### What the task requires
Please reproduce, exactly and in full, the lines running from the one that contains "Click the table Search text field" to the end of the entries.

### Saved entries
○ ○ ○ ○ ○

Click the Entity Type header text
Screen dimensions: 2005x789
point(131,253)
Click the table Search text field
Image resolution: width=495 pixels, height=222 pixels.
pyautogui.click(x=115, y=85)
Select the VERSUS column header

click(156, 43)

○ ○ ○ ○ ○

### Output below
Click the table Search text field
Image resolution: width=495 pixels, height=222 pixels.
pyautogui.click(x=115, y=85)
Select the VERSUS column header

click(156, 43)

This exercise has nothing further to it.